Russian cosmonauts stationed at the International Space Station engaged on a spacewalk on Tuesday to investigate a mysterious hole in a visiting spacecraft that caused cabin air to leak out of the ISS four months ago.

Mysterious Hole

Back in August, ISS crew members noticed a slight drop in pressure on the orbiting laboratory and eventually traced this to a hole on the inside of the habitation module of the Soyuz spacecraft, which delivered a new crew to the orbiting laboratory in June and is currently docked at the space station.

The problem was fortunately immediately fixed after astronauts Sergey Prokopyev and Alexander Gerst had patched the 0.07-inch-wide hole using material soaked in an epoxy sealant.

It was initially thought that a micrometeorite has collided with the spacecraft and created the hole.
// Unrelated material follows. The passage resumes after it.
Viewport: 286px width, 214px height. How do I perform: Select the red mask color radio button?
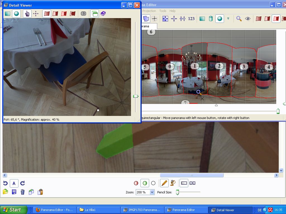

However, Russian officials later said that based on its shape, the hole appears to have been drilled, leading to speculations that someone may have intentionally created the hole.

The leading theory now is that the hole was made during the manufacturing of Soyuz. A worker may have accidentally drilled a hole in the wrong spot and attempted to cover this up before the spacecraft launched.

No formal conclusion, however, has been made so Russia decided to conduct the spacewalk to shed light on the origins of the mysterious hole.

Unprecedented Spacewalk

Cosmonauts Oleg Kononenko and Sergei Prokopyev spent seven hours and 45 minutes on what the Russian described as an unprecedented spacewalk on Tuesday.

They used knives and other tools to cut through insulation and protective covering the Soyuz capsule to locate the outside of the mysterious hole. Prokopyev and Kononenko spotted the tiny hole in the external hull of the capsule more than five hours into the spacewalk.

The cosmonauts took samples, which will be brought back to Earth to find clues to what caused the hole.

"Kononenko and Prokopyev will unseal thermal insulation and the meteorite shield, inspect and make a photo of the hole in the habitation module. They will also scrape off samples from the hole's surface and send them aboard the same Soyuz MS-09 spacecraft to Earth on December 20 for further studies," the Russian news agency TASS reported.

The objective of the spacewalk is to solve the mystery on who or what caused the hole in the Soyuz spacecraft. The spacewalkers nonetheless reported seeing no drill marks around the hole.